Add 108 to every coordinate in the answers within the part that opens with the line containing "You are a computer-use" and closes with the line containing "[x=105, y=750]", both lines included. Reproduce that part in full with the requests unchanged, and give nothing else.

Extracted entries:
= = = = =

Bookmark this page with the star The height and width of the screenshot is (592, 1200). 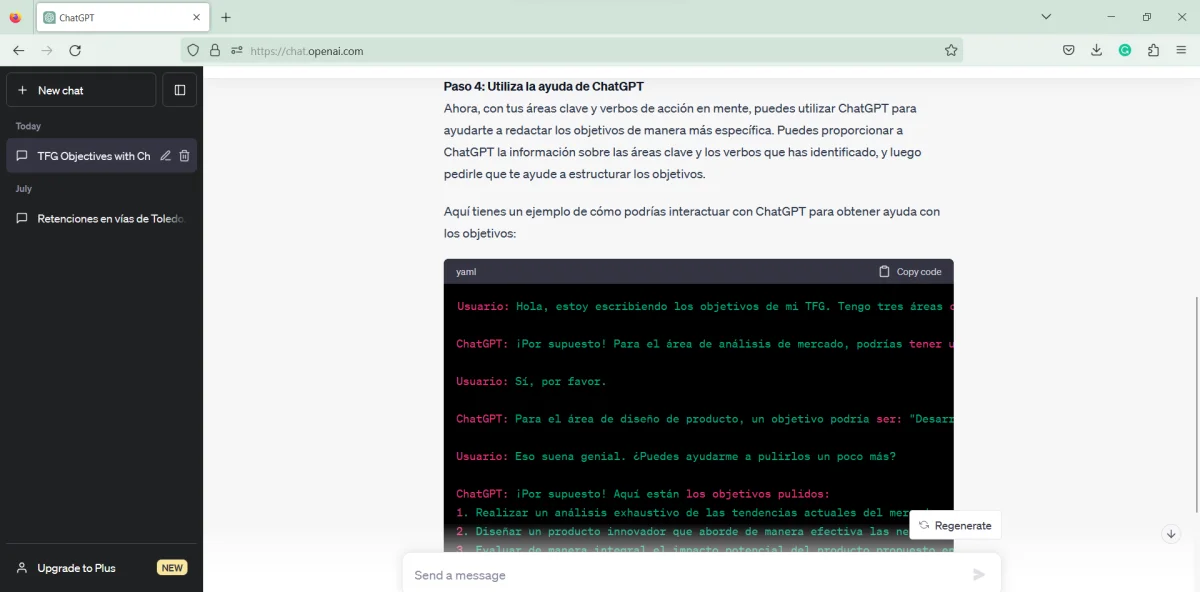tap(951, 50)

= = = = =

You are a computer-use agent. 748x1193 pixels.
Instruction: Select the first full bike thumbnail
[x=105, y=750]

= = = = =

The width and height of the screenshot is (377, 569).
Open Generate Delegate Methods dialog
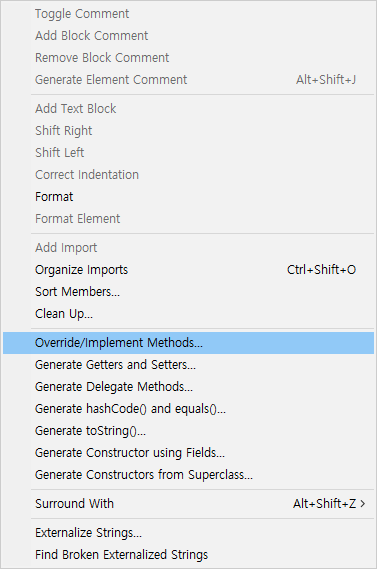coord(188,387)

= = = = =

The result:
You are a computer-use agent. 748x1193 pixels.
Instruction: Select the first full bike thumbnail
[x=213, y=858]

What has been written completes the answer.